Thermal gravimetric analysis (TGA) was used for evaluating the thermal properties of the films, and was performed on the Pyris Diamond TGA instrument (Perkin Elmer, Waltham, MA, USA). The film samples (3 mg) were heated from 30 °C to 500 °C at 10 °C/min in a N² atmosphere. The flow rate of N² was 20 mL/min.

The water contact angle (WCA) of the films was determined using OCA25 (DataPhysics, Filderstadt, Germany). The volume of the sample was 2 μL.

The mechanical properties of the films, including tensile strength (TS) and elongation at break (EB), were investigated according to previous research [27]. Briefly, a film strip (1 × 5 cm) was placed on a TA.HD plus physical property tester (Stable Micro Systems, Surrey, UK) and stretched at a speed of 1 mm/s. The TS and EB were calculated as follows:

$$\mathrm{T}\mathrm{S}=\frac{\mathrm{F}}{\mathrm{S}}$$

(2)

$$\mathrm{E}\mathrm{B}\left(\%\right)=\frac{\mathsf{\Delta }\mathrm{L}}{{\mathrm{L}}_0}\times 100$$

(3)

where F (N) represents the maximum force, S (mm²) represents the cross-sectional area of the film, ΔL (mm) is the length change of the film post-deformation, and L₀ (mm) is the original marking distance of the film.

2.6. Antioxidant Properties of the Films

The antioxidant activity of the films was expressed by DPPH and ABTS radical scavenging activity, and measured according to the previous method, with some modifications [28]. Briefly, film strips (2 × 2 cm) were immersed in 3 mL of DPPH methanol solution (0.1 mmol/L) in the dark at 20 °C for 30 min. After centrifugation at 8000 rpm for 5 min, the absorbance of the solution was recorded at 517 nm. The DPPH radical scavenging activity was calculated via Formula (4). Film strips (2 × 2 cm) were immersed in 3 mL of methanol in the dark at 20 °C for 30 min. The solution was used to determine the ABTS radical scavenging activity according to the kit instructions. The absorbance at 405 nm was measured and the ABTS radical scavenging activity was calculated via Formula (5).

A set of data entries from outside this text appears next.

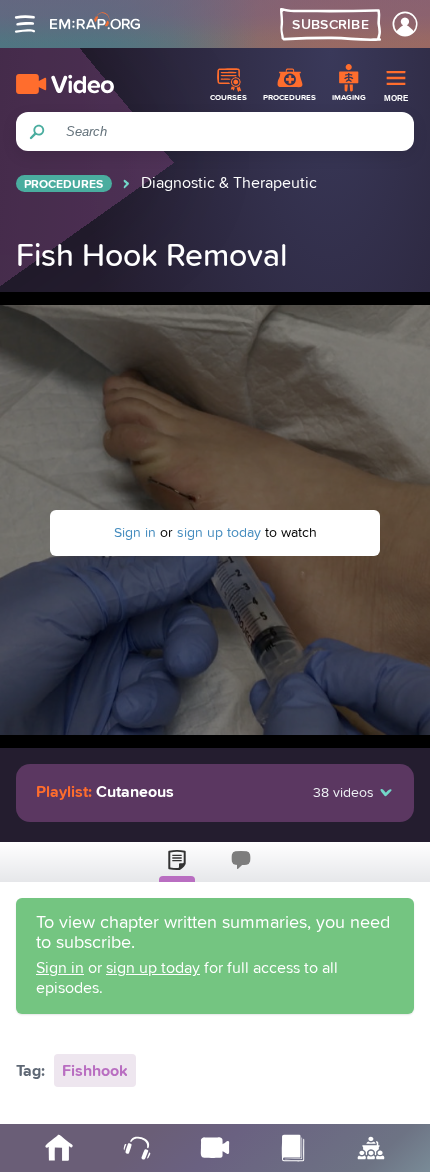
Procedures (63, 185)
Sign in (135, 533)
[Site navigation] (25, 24)
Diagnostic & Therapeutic (229, 183)
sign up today (219, 533)
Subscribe (330, 25)
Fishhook (95, 1071)
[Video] (65, 84)
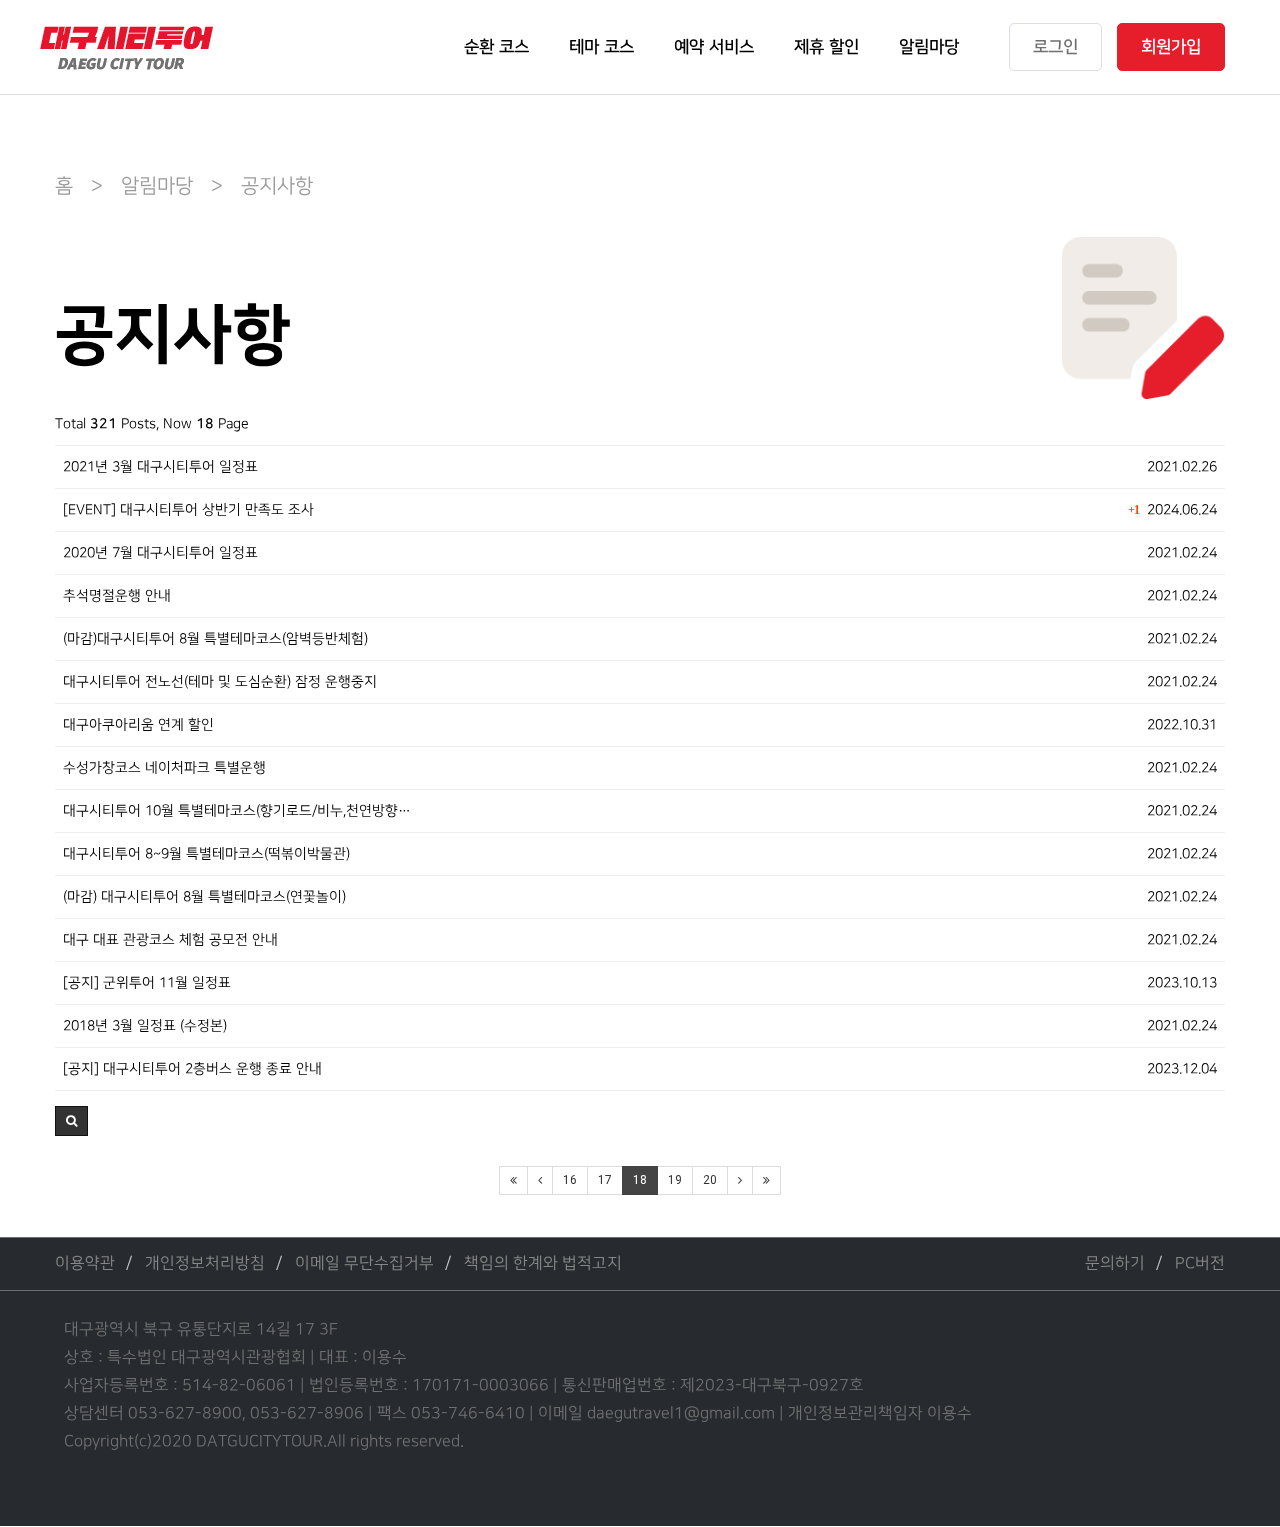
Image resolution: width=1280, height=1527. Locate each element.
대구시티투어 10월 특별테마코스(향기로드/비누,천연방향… (237, 810)
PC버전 (1200, 1263)
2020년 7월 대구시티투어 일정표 (160, 552)
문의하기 (1115, 1263)
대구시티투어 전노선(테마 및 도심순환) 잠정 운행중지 (220, 681)
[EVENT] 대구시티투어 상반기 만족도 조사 (188, 509)
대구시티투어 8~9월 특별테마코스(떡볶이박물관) (206, 853)
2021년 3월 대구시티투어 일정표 (160, 466)
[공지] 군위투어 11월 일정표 (147, 982)
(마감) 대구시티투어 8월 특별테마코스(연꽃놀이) (204, 896)
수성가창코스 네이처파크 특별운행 (164, 767)
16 (570, 1180)
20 (710, 1180)
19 (675, 1180)
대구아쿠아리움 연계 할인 (138, 724)
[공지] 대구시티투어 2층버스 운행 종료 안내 (192, 1068)
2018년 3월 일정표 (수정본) (145, 1025)
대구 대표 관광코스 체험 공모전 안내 (170, 939)
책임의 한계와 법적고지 (543, 1263)
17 (605, 1180)
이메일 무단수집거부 (364, 1263)
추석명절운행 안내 (117, 595)
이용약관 (85, 1263)
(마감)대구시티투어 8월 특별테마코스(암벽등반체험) (215, 638)
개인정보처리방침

$$\mathrm{D}\mathrm{P}\mathrm{P}\mathrm{H} \mathrm{r}\mathrm{a}\mathrm{d}\mathrm{i}\mathrm{c}\mathrm{a}\mathrm{l} \mathrm{s}\mathrm{c}\mathrm{a}\mathrm{v}\mathrm{e}\mathrm{n}\mathrm{g}\mathrm{i}\mathrm{n}\mathrm{g} \mathrm{a}\mathrm{c}\mathrm{t}\mathrm{i}\mathrm{v}\mathrm{i}\mathrm{t}\mathrm{y}\left(\%\right)=\frac{{\mathrm{A}}_1-{\mathrm{A}}_2}{{\mathrm{A}}_1}\times 100$$

(4)

where A₁ represents the absorbance of the reference (DPPH methanol solution) and A₂ represents the absorbance of the test sample.

$$\mathrm{A}\mathrm{B}\mathrm{T}\mathrm{S} \mathrm{r}\mathrm{a}\mathrm{d}\mathrm{i}\mathrm{c}\mathrm{a}\mathrm{l} \mathrm{s}\mathrm{c}\mathrm{a}\mathrm{v}\mathrm{e}\mathrm{n}\mathrm{g}\mathrm{i}\mathrm{n}\mathrm{g} \mathrm{a}\mathrm{c}\mathrm{t}\mathrm{i}\mathrm{v}\mathrm{i}\mathrm{t}\mathrm{y}\left(\%\right)=\frac{{{\mathrm{A}}_0-(\mathrm{A}}_{\mathrm{t}}-{\mathrm{A}}_{\mathrm{c}})}{{\mathrm{A}}_0}\times 100$$

(5)

where A₀ represents the absorbance of the blank (distilled water), A_t represents the absorbance of the test sample under test-treated conditions, and A_c represents the absorbance of the test sample under control-treated conditions.

2.7. Antibacterial Properties of the Films

The antibacterial activity of the films was evaluated by referring to the method described in previous research with slight modifications [29]. The tested bacteria were Gram-positive bacteria S. aureus and Gram-negative bacteria E. coli. An amount of 9 mL of bacteria suspension (10⁵ CFU/mL) was mixed with 1 mL of film-forming solution, and incubated at 37 °C for 2 h. Afterwards, the mixture was diluted tenfold. Then, 150 μL of the diluted mixture was inoculated onto an agarose Petri dish (Φ: 9 cm), which was then incubated at 37 °C for 18 h. Finally, the bacterial count was determined.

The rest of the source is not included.